In his Designing Virtual Worlds, Richard Bartle discusses why players play in virtual worlds. He says things like "virtual worlds enable you to find out who you are by letting you be who you want to be." But he's clearly against the mask metaphor--if you become the character you're playing (your "mask"), then you're not really role-playing anymore, are you? For Bartle, role-playing is a kind of psychologically helpful exercise in acting. He's passionate that playing a character completely different from yourself is freeing. It inspired me to create a guardian character in Guild Wars 2 (since I usually play magic-users). But I found that simply playing a different character class didn't make me feel any different about how I played. For me, it took role-playing as a different kind of player (a playtester) to change how I played my characters.

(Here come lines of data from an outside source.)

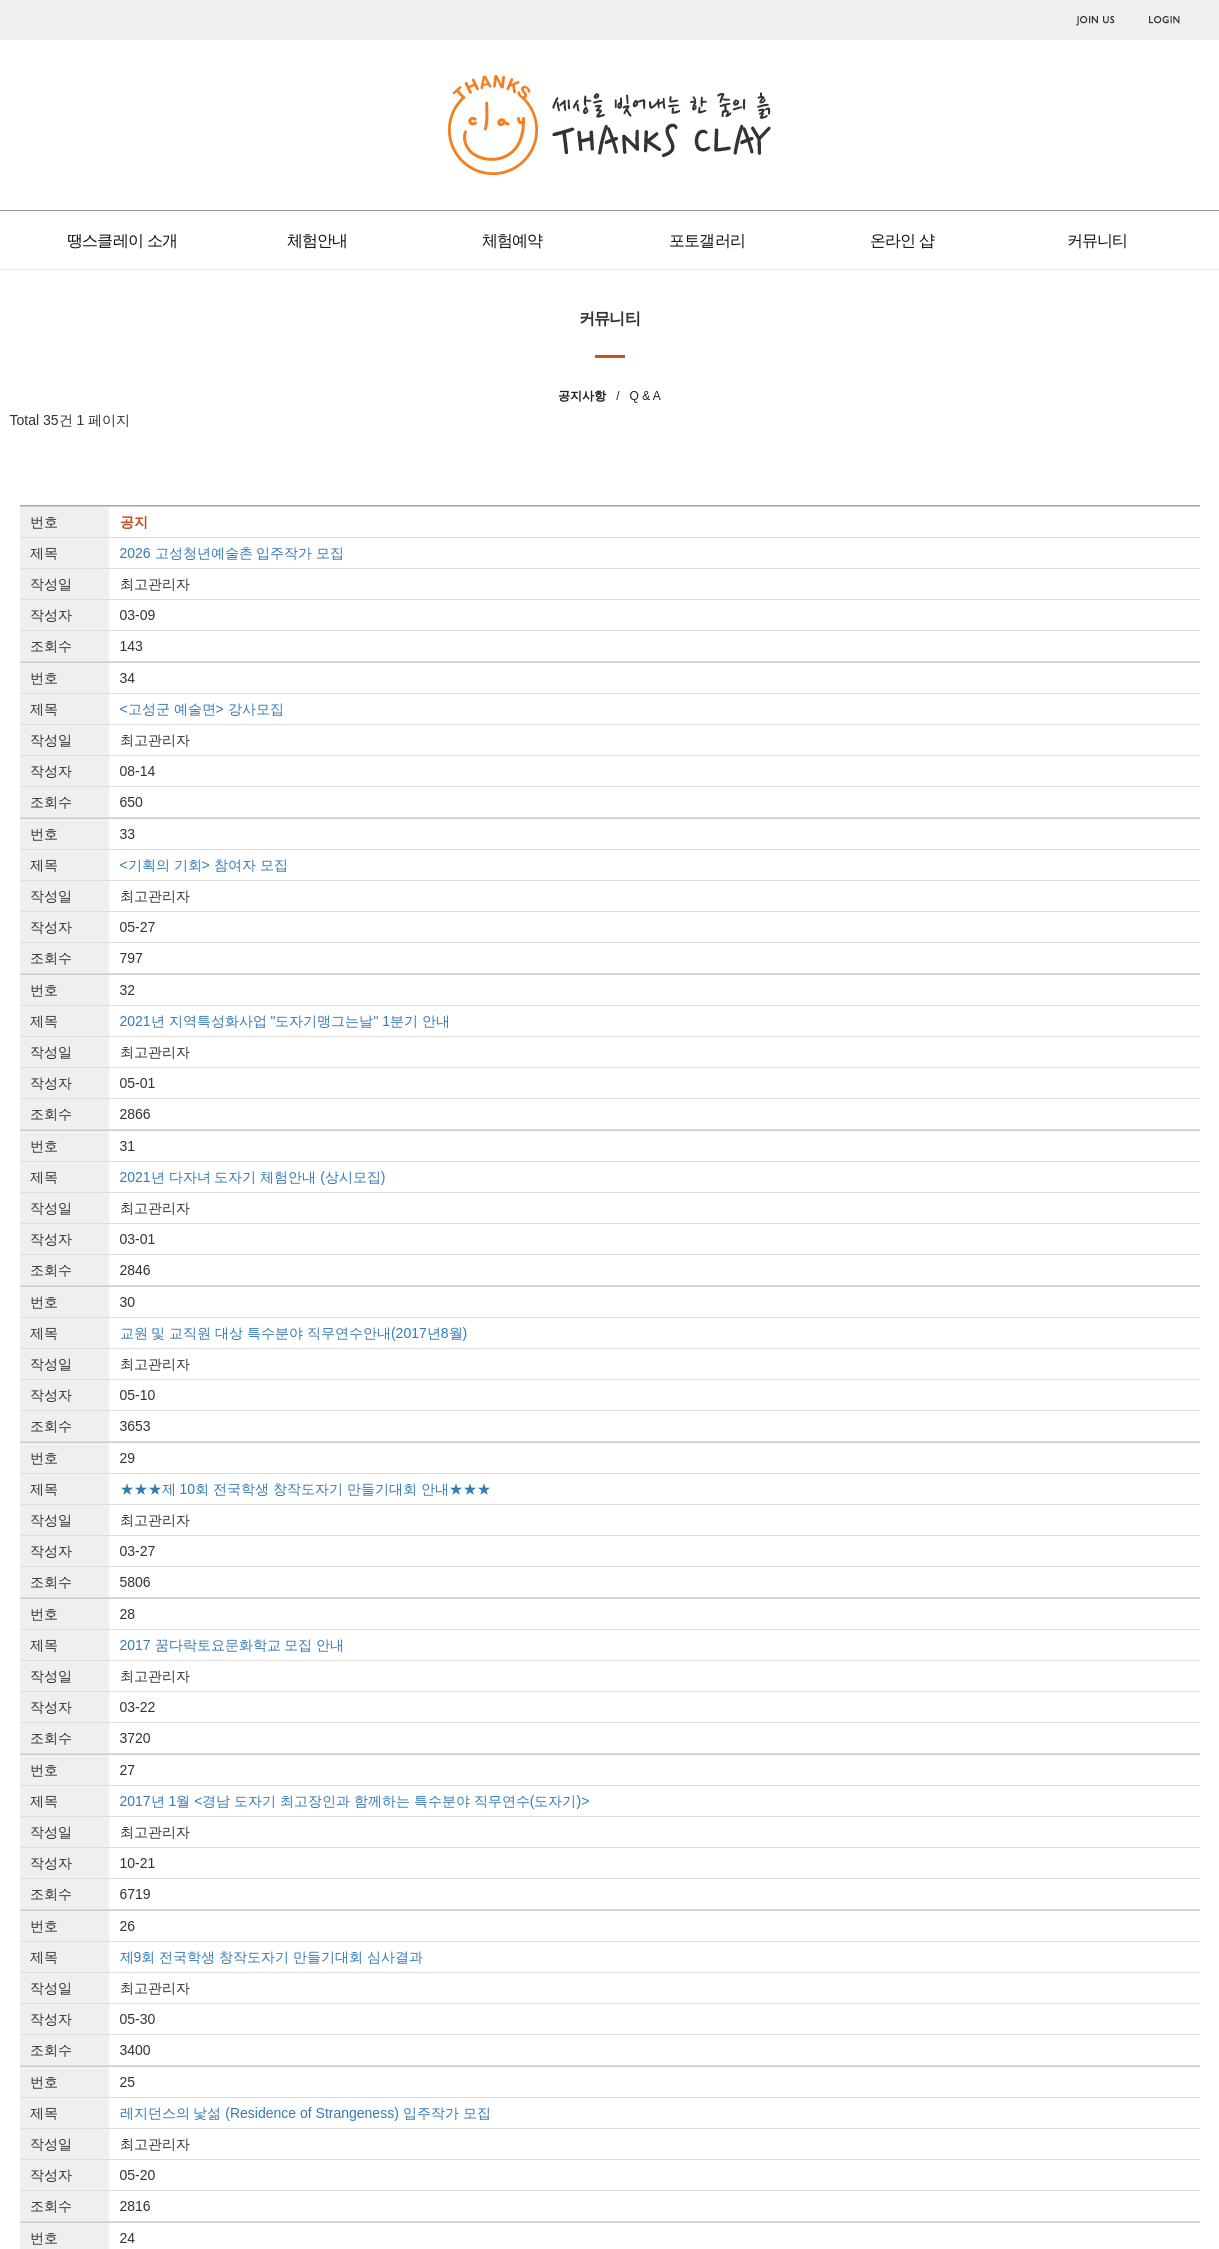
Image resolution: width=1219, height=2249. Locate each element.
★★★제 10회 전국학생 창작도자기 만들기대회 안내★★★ (305, 1489)
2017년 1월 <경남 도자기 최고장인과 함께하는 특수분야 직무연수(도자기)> (355, 1801)
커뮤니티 (1097, 240)
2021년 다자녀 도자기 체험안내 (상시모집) (253, 1177)
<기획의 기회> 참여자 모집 (204, 865)
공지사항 (582, 396)
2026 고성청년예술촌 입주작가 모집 (232, 553)
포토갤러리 (707, 240)
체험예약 (512, 240)
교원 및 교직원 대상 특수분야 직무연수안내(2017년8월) (294, 1333)
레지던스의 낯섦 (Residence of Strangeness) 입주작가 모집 (305, 2113)
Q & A (644, 396)
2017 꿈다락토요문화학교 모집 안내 (232, 1645)
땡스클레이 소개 (122, 240)
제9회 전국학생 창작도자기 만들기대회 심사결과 (271, 1957)
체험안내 (317, 240)
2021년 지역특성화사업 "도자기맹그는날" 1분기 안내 (285, 1021)
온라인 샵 (902, 240)
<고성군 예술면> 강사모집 (202, 709)
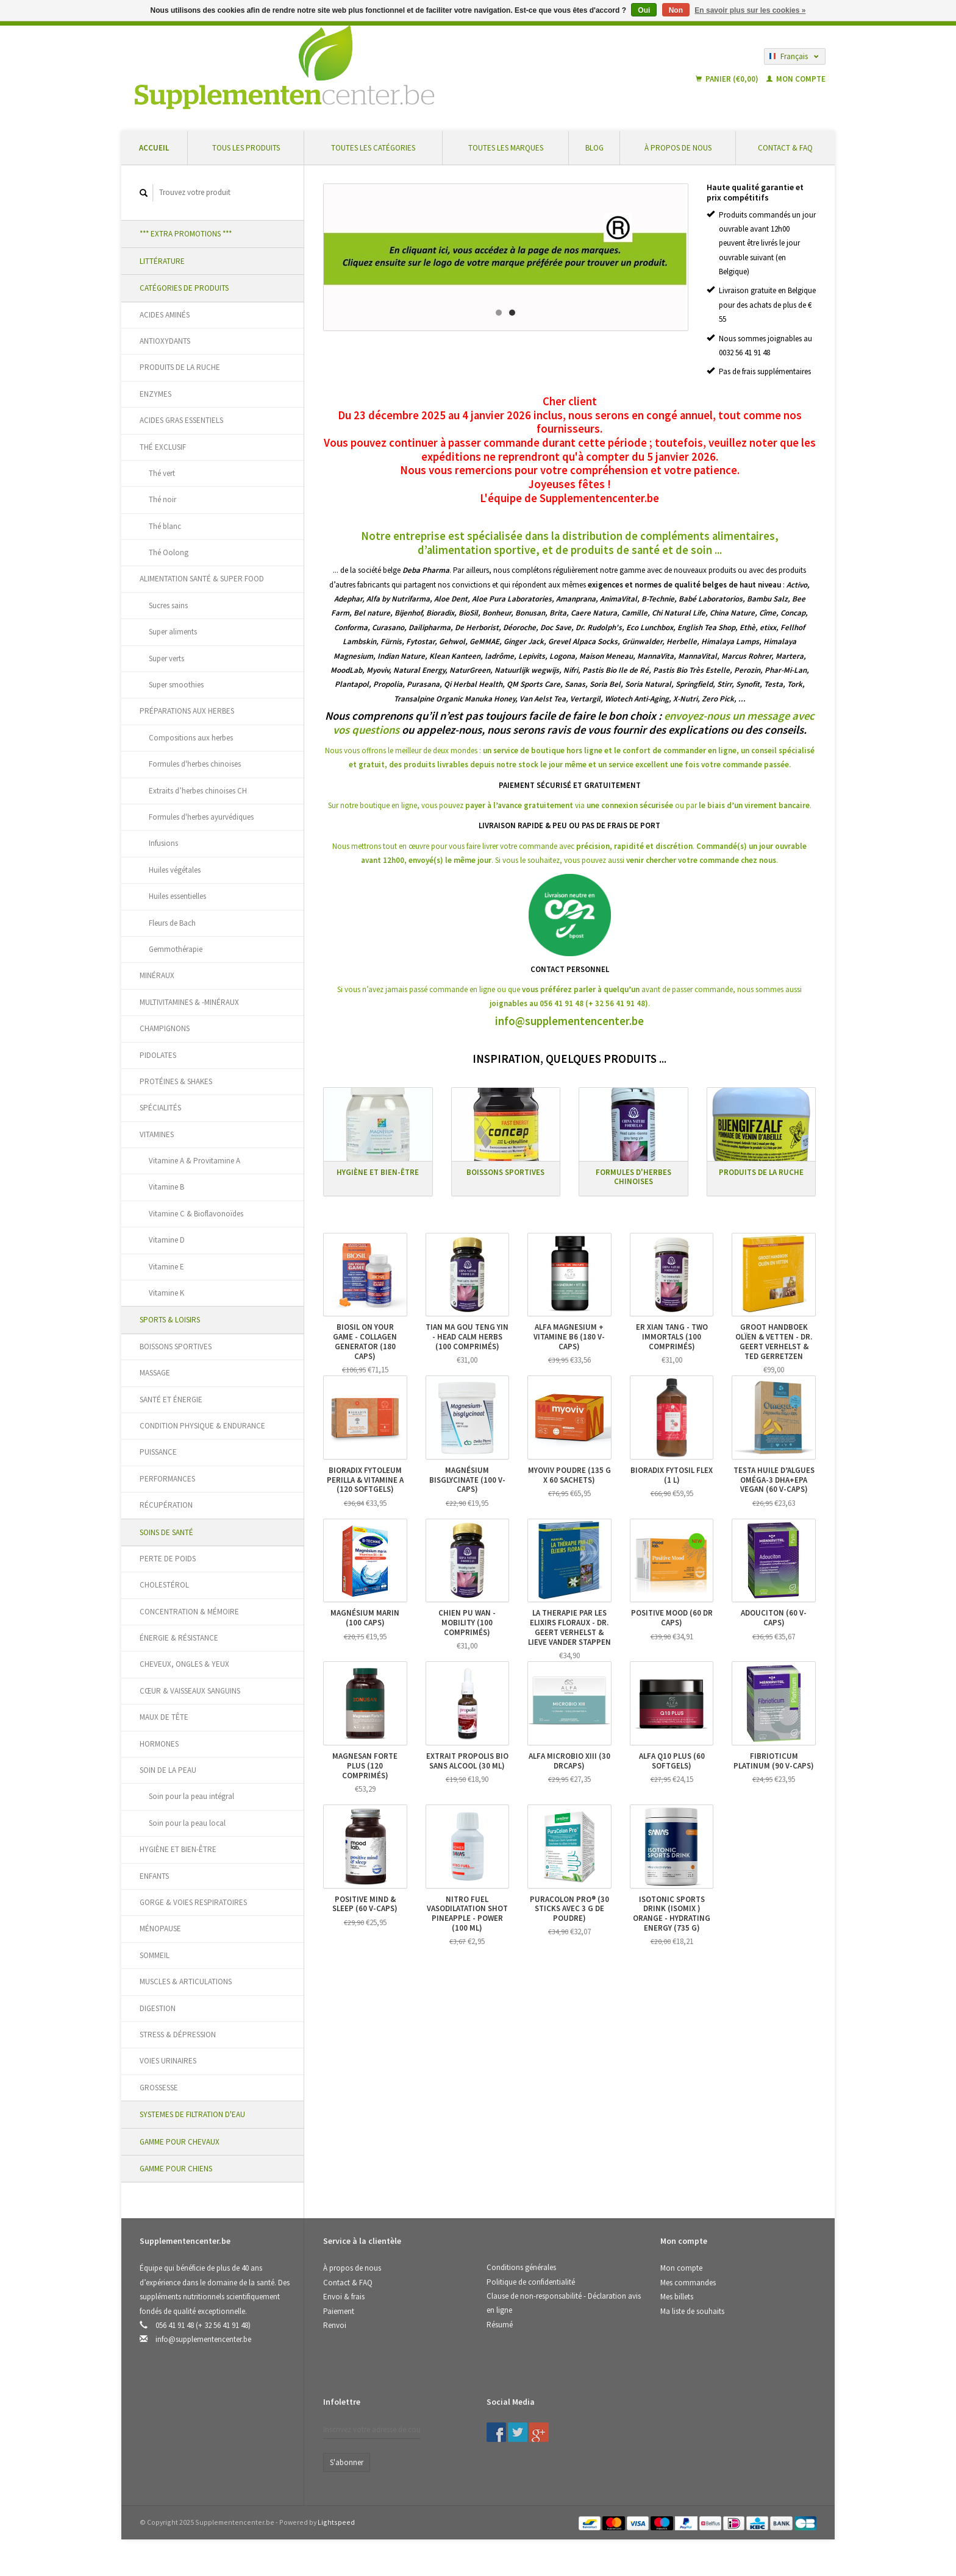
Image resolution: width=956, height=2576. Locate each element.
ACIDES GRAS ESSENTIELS (181, 420)
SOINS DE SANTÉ (166, 1532)
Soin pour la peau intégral (191, 1796)
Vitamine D (167, 1240)
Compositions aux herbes (191, 738)
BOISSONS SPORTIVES (176, 1346)
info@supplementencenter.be (569, 1021)
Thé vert (162, 473)
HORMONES (159, 1744)
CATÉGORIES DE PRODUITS (184, 288)
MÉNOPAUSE (160, 1928)
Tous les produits (246, 148)
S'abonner (346, 2462)
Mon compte (796, 79)
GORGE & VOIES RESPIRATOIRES (193, 1902)
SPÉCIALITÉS (160, 1107)
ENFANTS (154, 1876)
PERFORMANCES (167, 1479)
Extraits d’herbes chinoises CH (198, 791)
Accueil (154, 148)
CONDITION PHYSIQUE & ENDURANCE (202, 1426)
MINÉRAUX (157, 975)
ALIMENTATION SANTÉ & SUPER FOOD (202, 578)
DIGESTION (158, 2008)
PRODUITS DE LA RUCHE (180, 367)
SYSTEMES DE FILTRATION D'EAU (192, 2114)
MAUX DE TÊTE (164, 1717)
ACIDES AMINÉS (165, 315)
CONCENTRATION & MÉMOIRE (189, 1611)
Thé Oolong (168, 552)
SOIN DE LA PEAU (168, 1770)
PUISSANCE (158, 1452)
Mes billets (676, 2296)
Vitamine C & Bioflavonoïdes (196, 1213)
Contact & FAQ (785, 148)
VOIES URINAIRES (168, 2061)
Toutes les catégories (373, 148)
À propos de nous (678, 148)
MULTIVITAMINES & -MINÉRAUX (189, 1002)
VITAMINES (157, 1134)
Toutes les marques (505, 148)
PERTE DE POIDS (168, 1558)
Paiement (338, 2311)
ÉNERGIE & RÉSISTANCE (179, 1638)
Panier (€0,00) (728, 79)
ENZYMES (155, 394)
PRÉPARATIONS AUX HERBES (187, 711)
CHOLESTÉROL (164, 1585)
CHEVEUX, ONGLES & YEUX (184, 1664)
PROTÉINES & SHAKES (176, 1081)
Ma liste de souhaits (692, 2311)
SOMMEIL (154, 1955)
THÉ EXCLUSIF (163, 447)
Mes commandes (688, 2282)
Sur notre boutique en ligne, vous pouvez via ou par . (570, 805)
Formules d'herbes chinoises (195, 764)
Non (676, 10)
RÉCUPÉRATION (166, 1505)
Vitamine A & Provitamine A (194, 1160)
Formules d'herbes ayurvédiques (201, 817)
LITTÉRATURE (162, 261)
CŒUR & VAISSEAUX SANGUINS (190, 1691)
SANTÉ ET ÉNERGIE (171, 1399)
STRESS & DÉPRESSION (178, 2034)
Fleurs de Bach (172, 923)
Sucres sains (168, 605)
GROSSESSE (159, 2087)
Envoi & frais (344, 2296)
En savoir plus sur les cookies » (749, 10)
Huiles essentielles (177, 896)
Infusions (163, 843)
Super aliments (173, 631)
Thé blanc (165, 526)
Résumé (500, 2324)
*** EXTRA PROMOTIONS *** (186, 234)
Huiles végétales (175, 870)
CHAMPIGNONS (165, 1028)
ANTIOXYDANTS (165, 341)
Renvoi (334, 2325)
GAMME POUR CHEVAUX (179, 2142)
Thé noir (162, 499)
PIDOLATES (158, 1055)
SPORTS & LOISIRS (170, 1320)
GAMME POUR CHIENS (176, 2168)
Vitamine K (166, 1293)
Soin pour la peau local (187, 1823)
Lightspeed (336, 2522)
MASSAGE (155, 1373)
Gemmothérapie (175, 949)
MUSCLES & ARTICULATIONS (186, 1981)
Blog (594, 148)
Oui (644, 10)
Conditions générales (521, 2267)
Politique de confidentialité (531, 2282)
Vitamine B (166, 1187)
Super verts (166, 658)
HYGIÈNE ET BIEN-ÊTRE (178, 1849)
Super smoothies (176, 684)
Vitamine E (166, 1266)
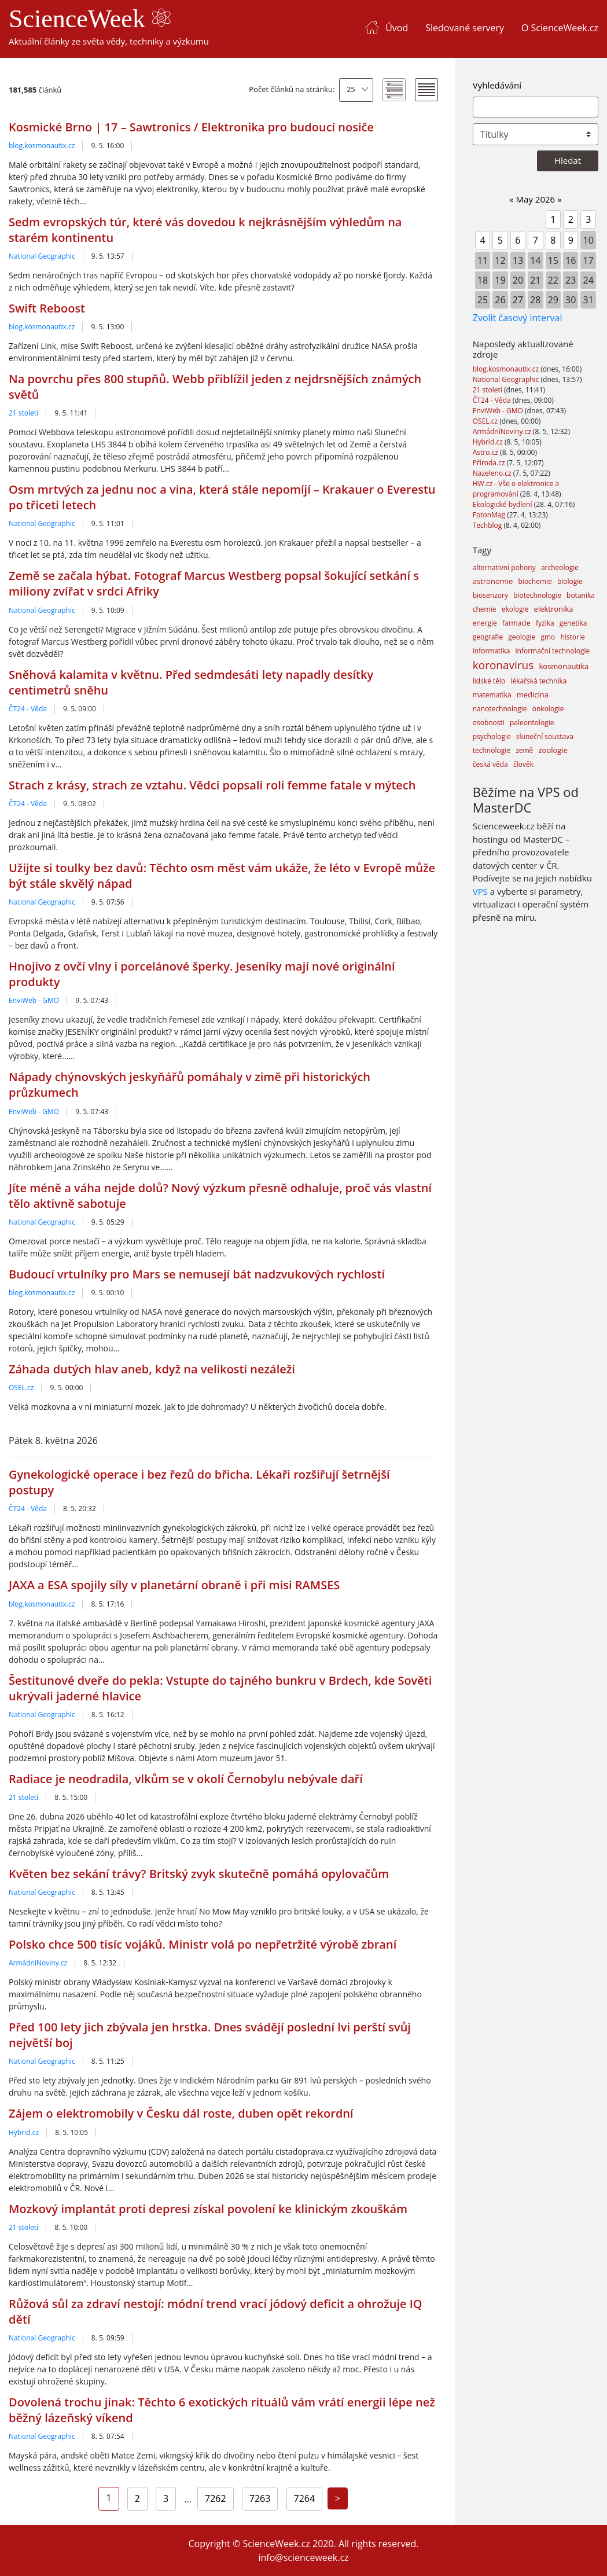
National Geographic (42, 256)
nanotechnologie (500, 709)
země (524, 750)
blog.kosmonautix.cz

My sister and I have been working on a marriage-relationship-sim game called Personal Space, and lately I have been doing a little playtesting. As a playtester, I want to try different play styles. Instead of choosing what I know will "win," I start role-playing different kinds of players.
|no, I don't want to help you right now|
I don't think that catharsis or "venting" is helpful for controlling my emotions. But I do think that exploring my options in a videogame is a safe way to see that my habitual way of interacting with others isn't the only way (kind of an odd thing to discover while playing a game I helped write, but there you have it).